§ **AVAILABLE DATA**
○ ○ ○ ○
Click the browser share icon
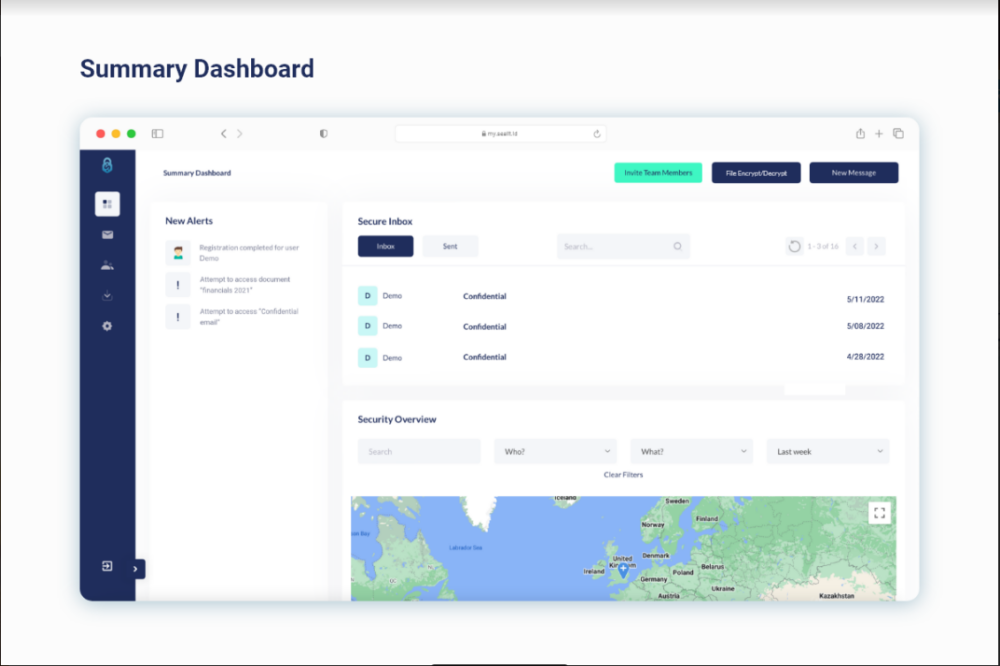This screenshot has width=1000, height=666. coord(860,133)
○ ○ ○ ○
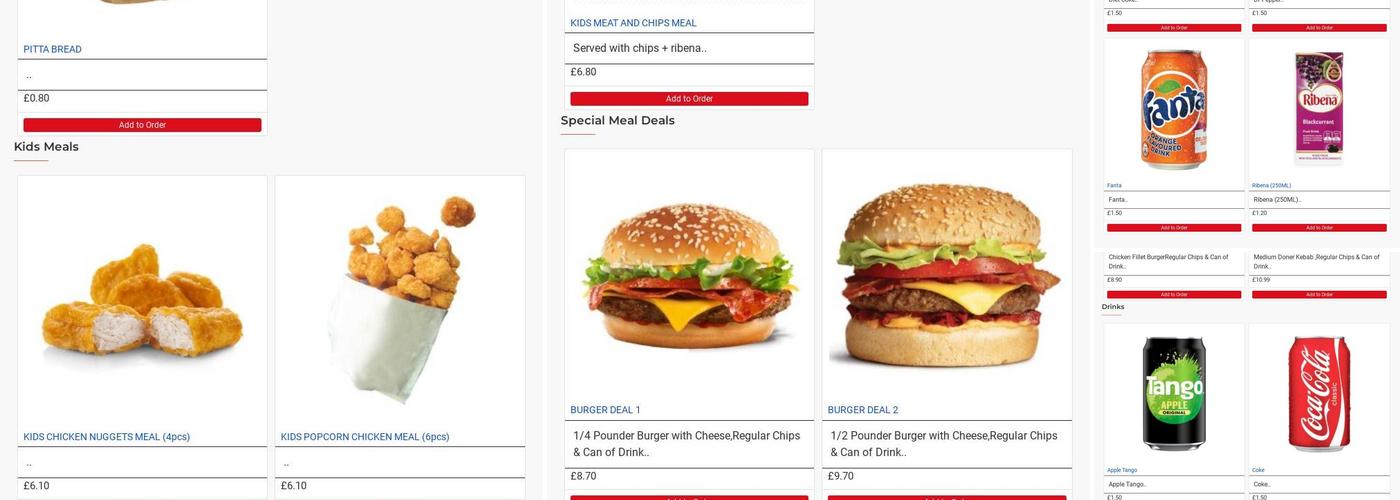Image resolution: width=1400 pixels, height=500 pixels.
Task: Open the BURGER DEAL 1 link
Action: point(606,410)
○ ○ ○ ○
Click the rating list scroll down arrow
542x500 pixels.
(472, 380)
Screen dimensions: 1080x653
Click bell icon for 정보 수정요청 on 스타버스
○ ○ ○ ○
§ **WHAT TO PRODUCE**
Of the entries above, repeat exactly the lines between the line with "Screen dimensions: 1080x653" and the line with "Click bell icon for 정보 수정요청 on 스타버스", inclusive, and no others.

§ **PROBLEM SOLUTION**
Screen dimensions: 1080x653
Click bell icon for 정보 수정요청 on 스타버스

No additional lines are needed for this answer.